Stored items
[Start of section]

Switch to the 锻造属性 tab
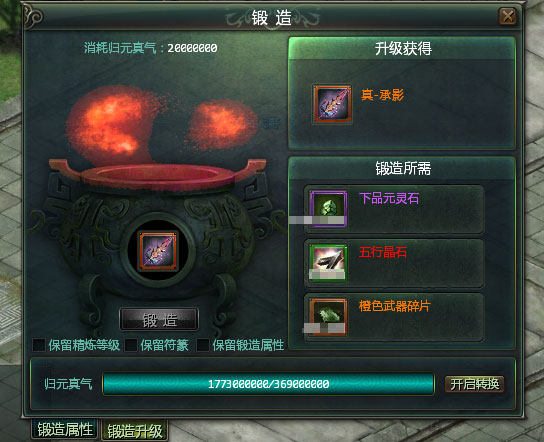The image size is (544, 442). [x=65, y=430]
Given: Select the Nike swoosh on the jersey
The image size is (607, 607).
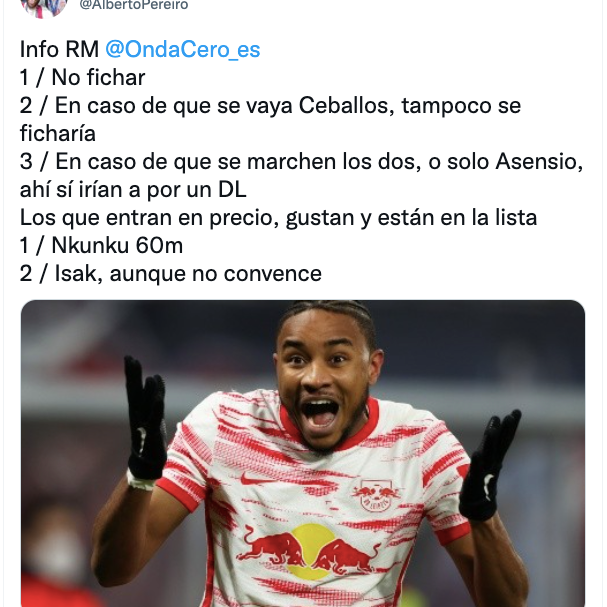Looking at the screenshot, I should tap(252, 480).
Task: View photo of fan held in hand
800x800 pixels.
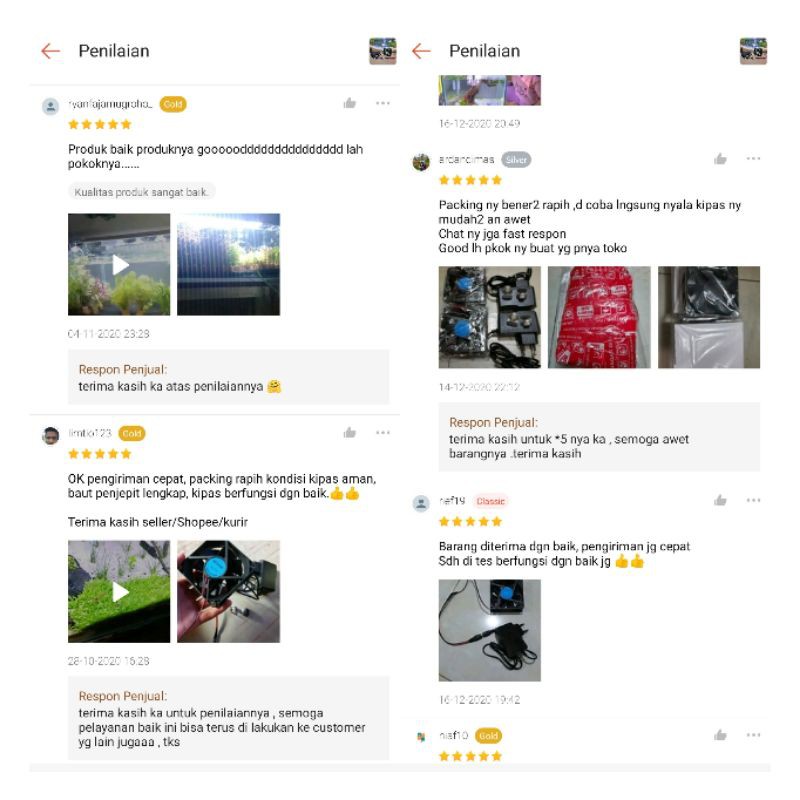Action: tap(229, 591)
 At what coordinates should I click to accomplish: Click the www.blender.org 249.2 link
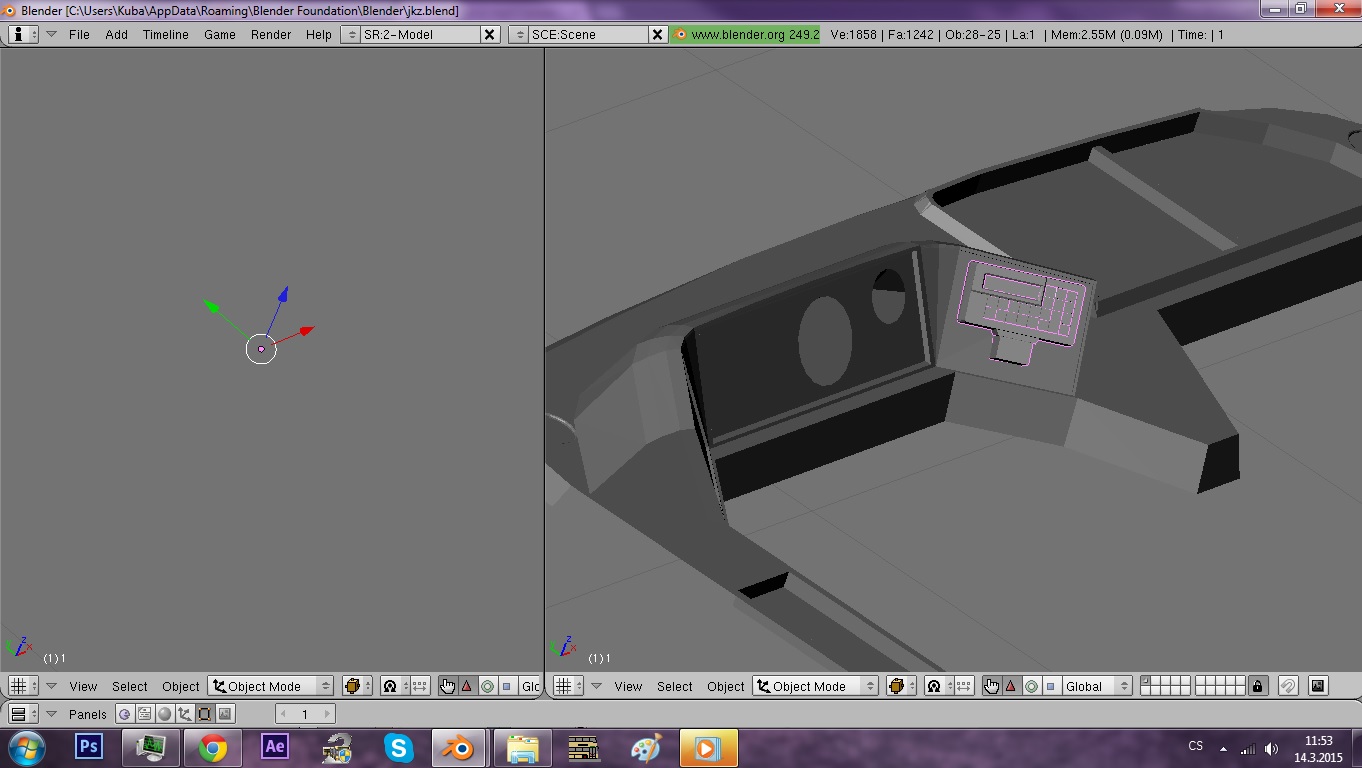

[End of section]

*THE TASK*. An exact copy is needed of the lines running from the one with "The image size is (607, 607)." through the end of the data above, and of those lines only, without pictures.

*ANSWER AREA*.
The image size is (607, 607).
Looking at the screenshot, I should tap(252, 480).
Task: View photo of fan held in hand
800x800 pixels.
Action: tap(229, 591)
 At what coordinates should I click to accomplish: Click the www.blender.org 249.2 link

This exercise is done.